Does the sight of a parent using safety harnesses to wrangle their children in public make your eyes roll back into your head? Maybe you should try walking a mile in their shoes before you jump to judgment.
One of our readers wrote in with a question: “I have a two-year-old and a four-month-old and it is increasingly difficult to do any activity such as shopping, doctor’s appointments, or anything without the two-year-old trying to run off and do his own thing! I’m not a parent who likes to push around a big ol’ stroller that gets in everyone’s way and I have been seriously considering a backpack leash for him but there is such negativity surrounding it.”
I believe the correct term is “safety harness,” and although I’ve never purchased one for my own children, I think you should feel free to do whatever the hell you need to do to make your life easier. If slapping one of those harness backpacks onto your child makes your life less stressful — have at it. Trying to avoid the inconvenience of a stroller when you are dealing with multiple children and errands makes perfect sense.

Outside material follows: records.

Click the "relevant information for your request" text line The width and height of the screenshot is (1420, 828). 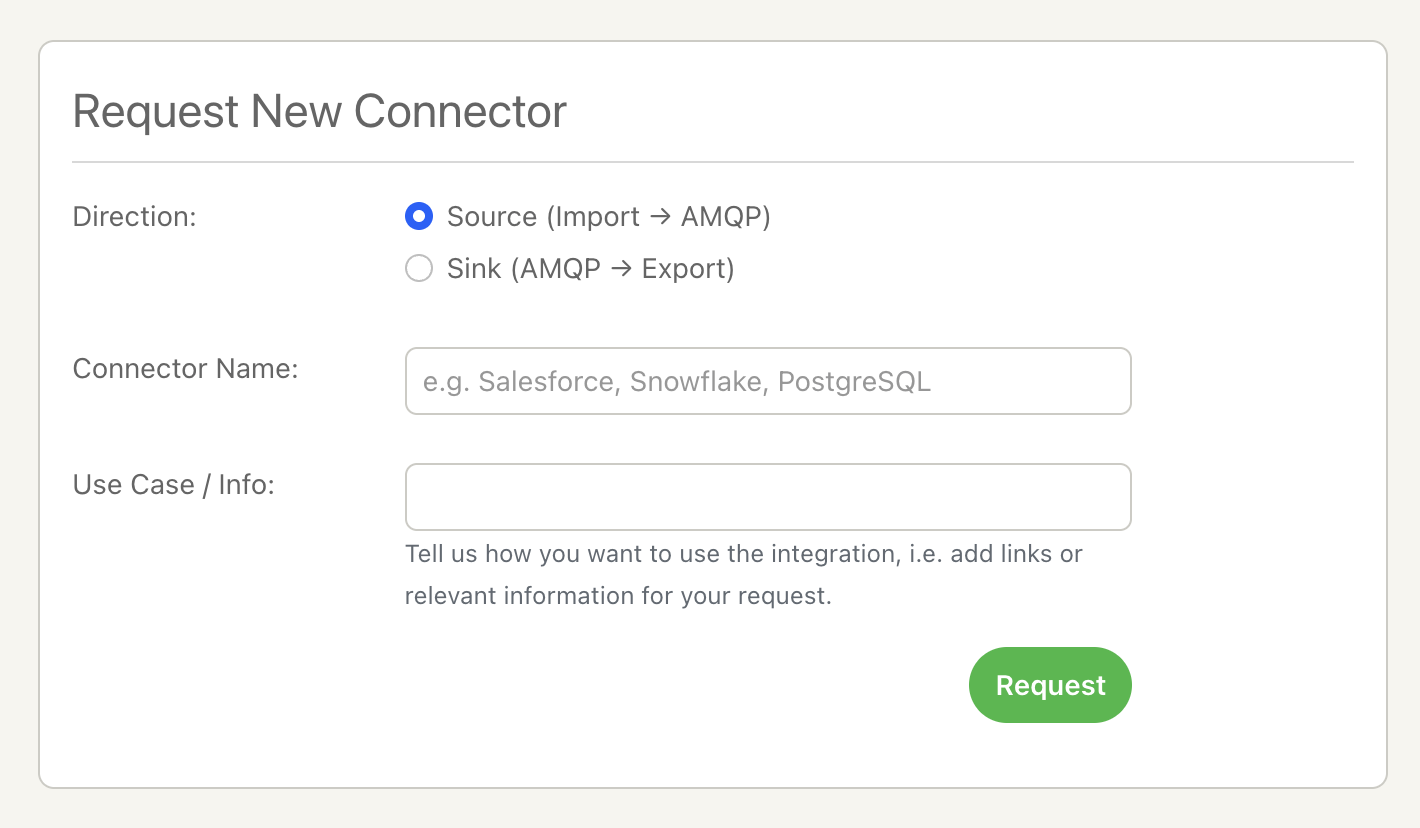(x=618, y=596)
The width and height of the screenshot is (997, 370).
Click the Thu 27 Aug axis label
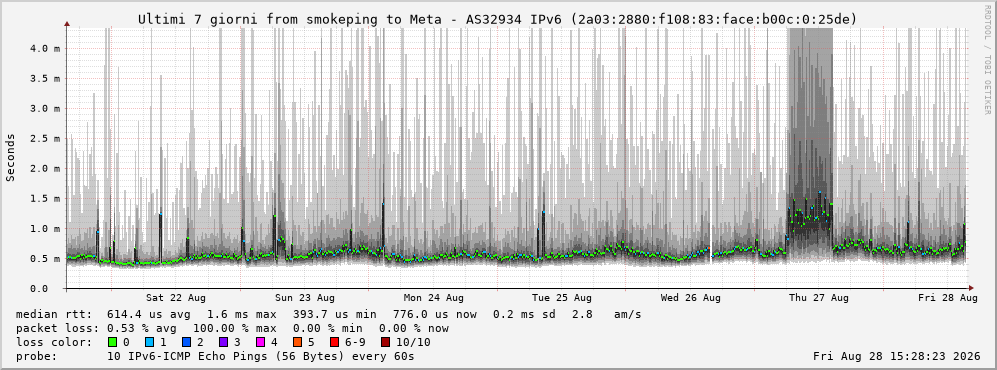[x=819, y=298]
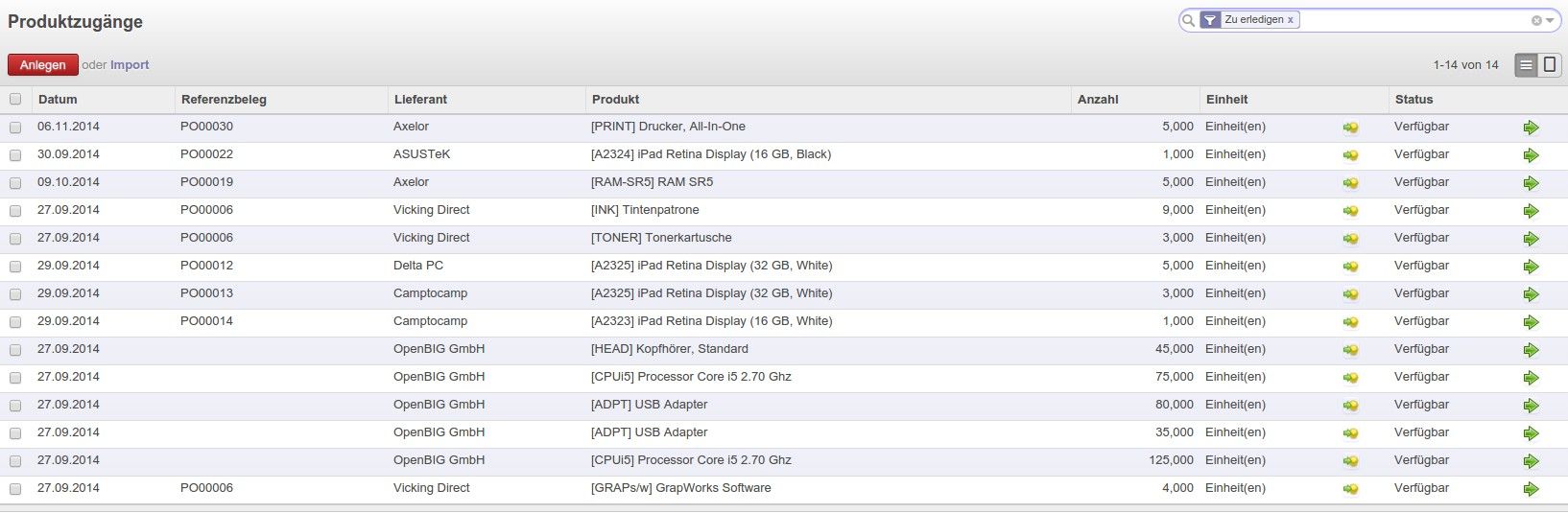Click yellow partial receipt icon for RAM SR5 row
This screenshot has width=1568, height=513.
click(1350, 183)
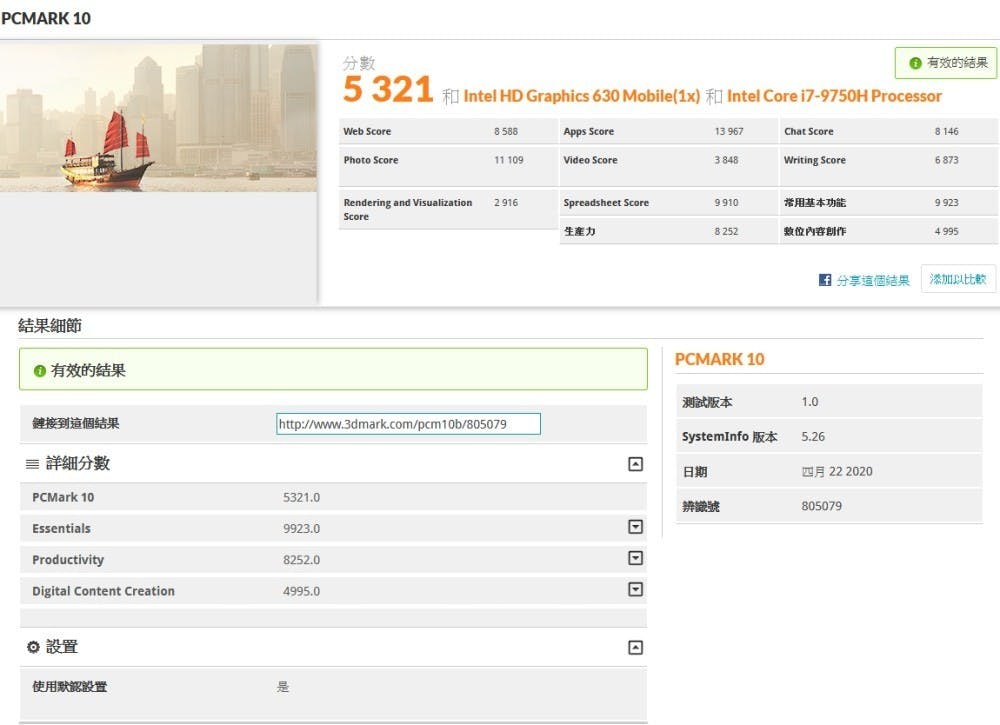
Task: Expand Digital Content Creation score row
Action: click(635, 590)
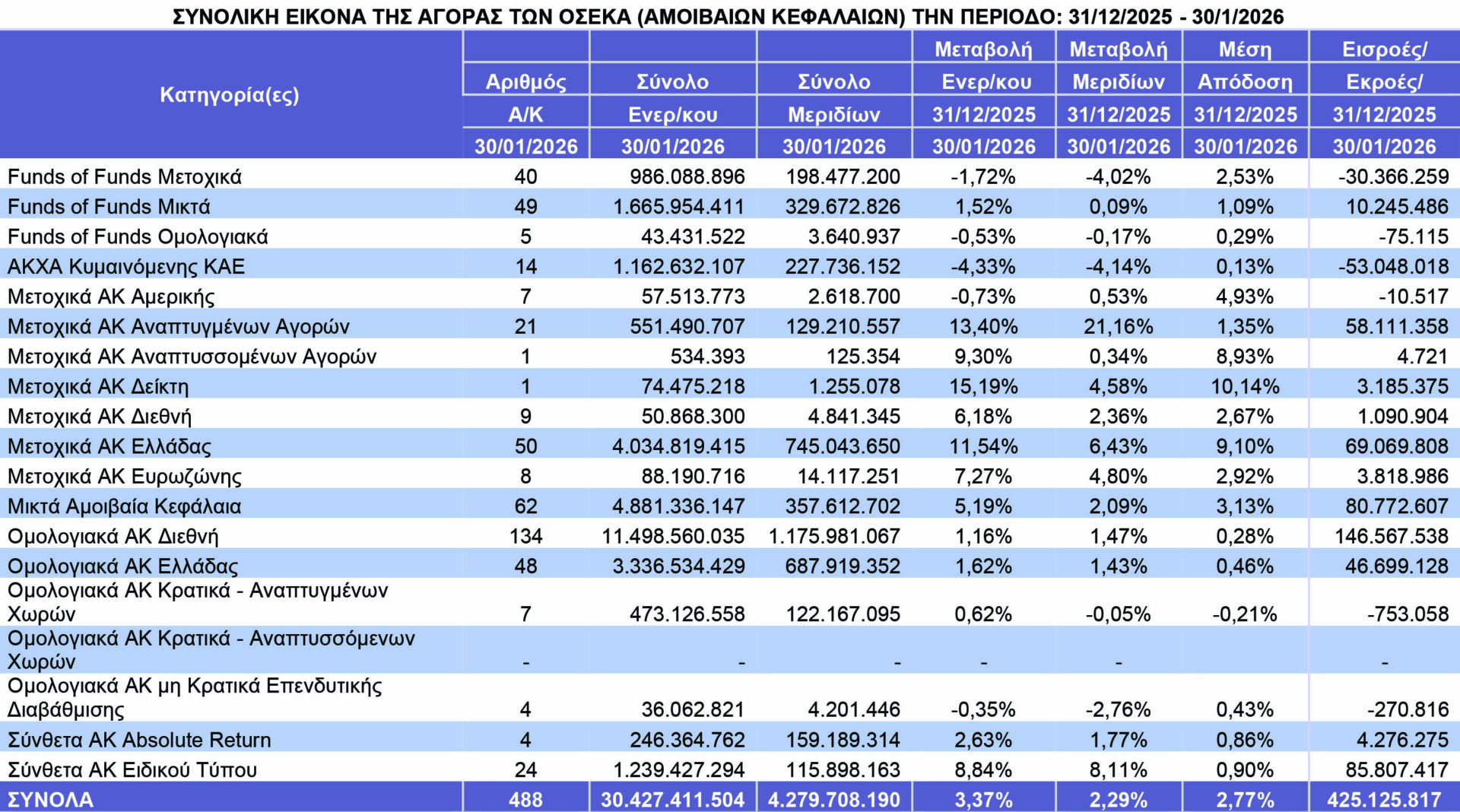Select the "Funds of Funds Μικτά" label
Viewport: 1460px width, 812px height.
tap(109, 207)
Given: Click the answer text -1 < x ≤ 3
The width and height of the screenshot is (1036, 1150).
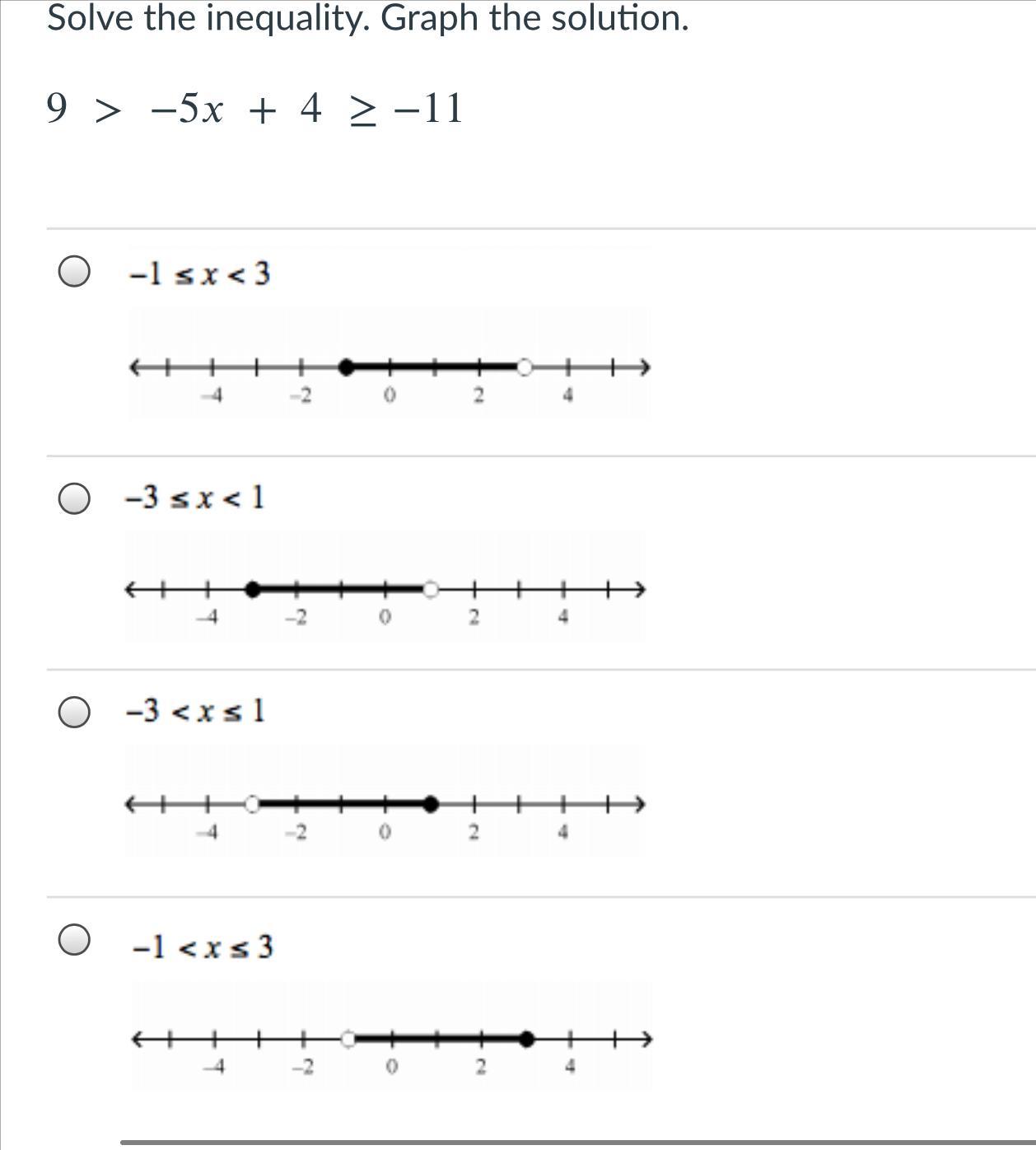Looking at the screenshot, I should tap(203, 947).
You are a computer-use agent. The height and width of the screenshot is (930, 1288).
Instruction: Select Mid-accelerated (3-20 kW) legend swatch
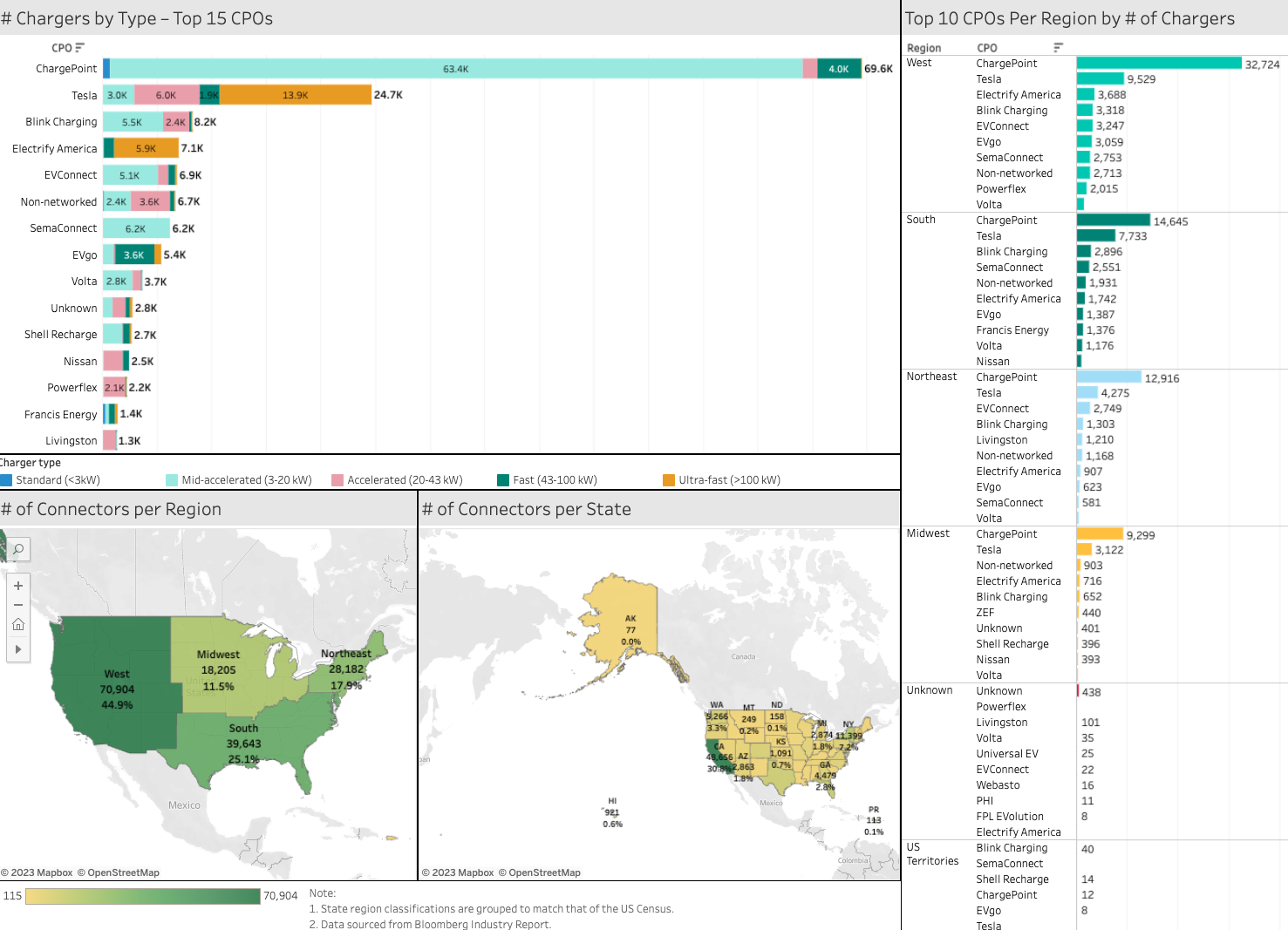172,480
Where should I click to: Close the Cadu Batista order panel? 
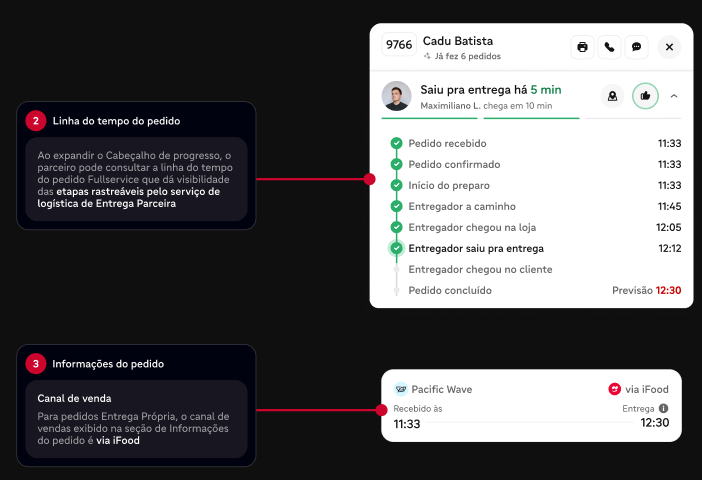click(669, 47)
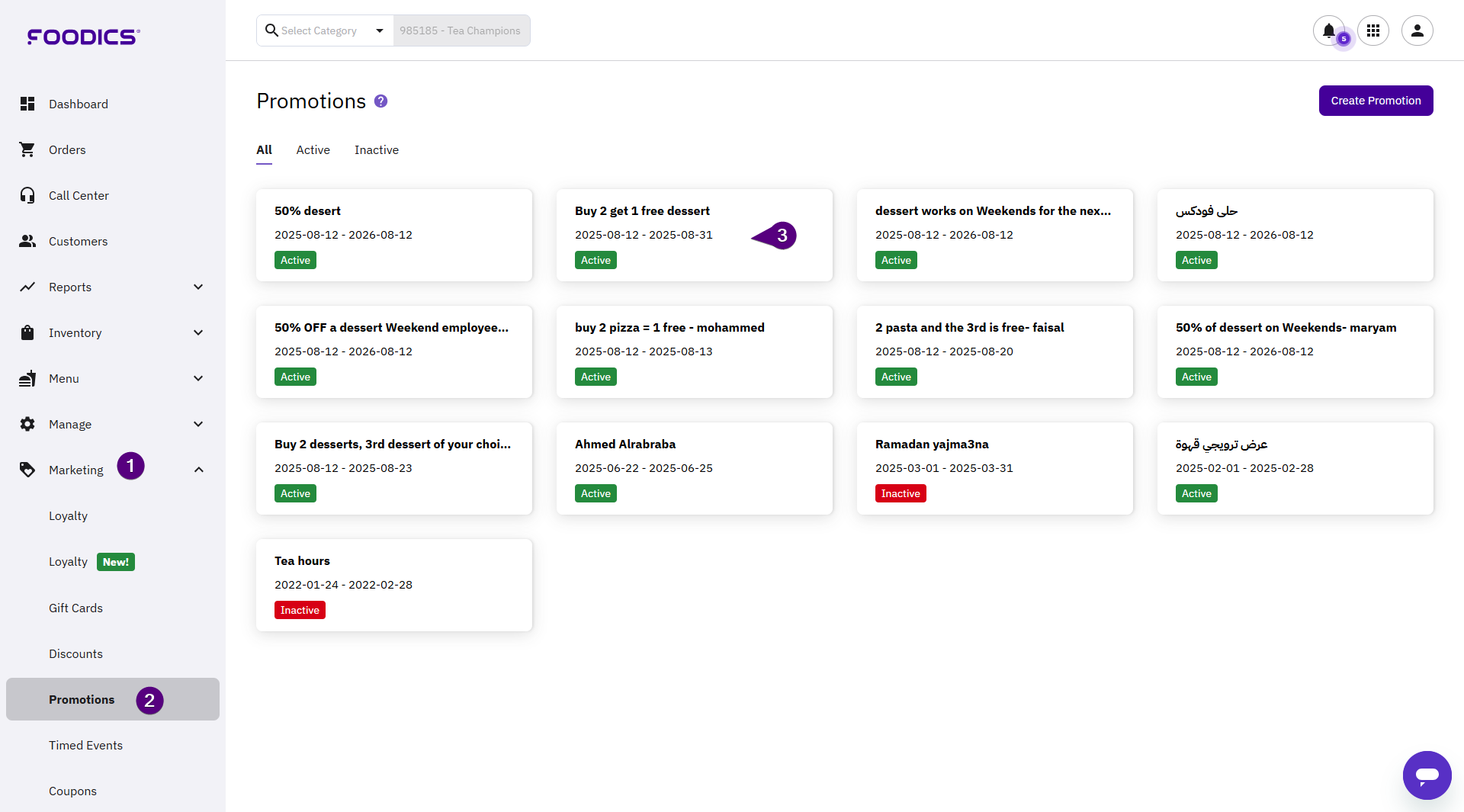The image size is (1464, 812).
Task: Open the Ramadan yajma3na promotion card
Action: coord(994,467)
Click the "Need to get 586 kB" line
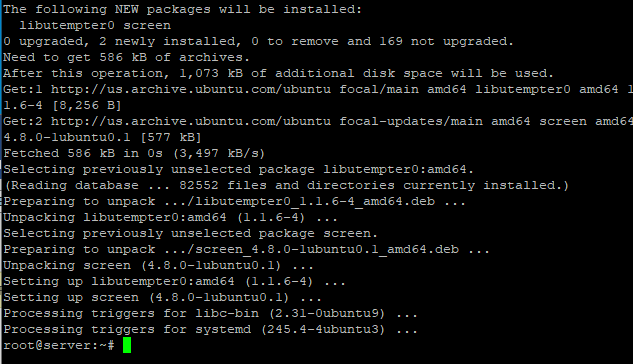This screenshot has height=364, width=633. tap(126, 58)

It would be great if we could make all of our parenting decisions without fear of public scrutiny. Unfortunately, if you’re a parent — you can bet your ass you will be judged for just about every decision you make by someone out there. One mother sick of hearing the “animal” jokes decided to blog about her decision to use the “leashes.” In order to have a sane walk with her then 14-month-old twins through the streets of Chicago, she tethered her children to her via those little harness backpacks. She wrote about her decision in the article, Yes, I Harness My Kids:
I have 14-month-old twins and you can bet your ass I will do whatever I have to in order to keep them safe. If there is more than one adult around (without kids of their own to keep watch over) to help chase kids, that’s one thing, but many times it’s just one adult and two kids and until you’ve been there, I urge you to reconsider your judgment. Even if you HAVE been there and you have somehow split your body in two to run after two toddlers at the same time, you must be a superhero and good for you, but maybe cut me a break here, huh? We live in the city and I’m not going to keep them inside… I’m also not willing to risk them running into the street or heaven forbid the train tracks if I can help keep them safe, WHY WOULDN’T I?
Exactly. You have no idea how hard it is to wrangle multiple children — especially in the city — if you’ve never had to do it. If you’ve managed to do it without the aid of a safety harness, good for you! But try not to judge those parents who may be a little more nervous, have really restless children, or just don’t have time to chase their kids around in circles when they are trying to run errands.
It’s easy for people to forget that parents aren’t just moseying around with their kids all day long — sometimes they actually have to get things done. A lot of the judgment that surrounds things like safety harnesses or even strollers for larger children stems from the assumption that parents have all damn day to walk slowly with their children. Nope. Sometimes groceries have to be bought, a letter has to be mailed, and general life stuff has to happen under a time constraint. Imagine that! Parents have schedules, too.
I won’t judge a parent trying their best to be comfortable taking city excursions with two small children. I’d probably never leave the house.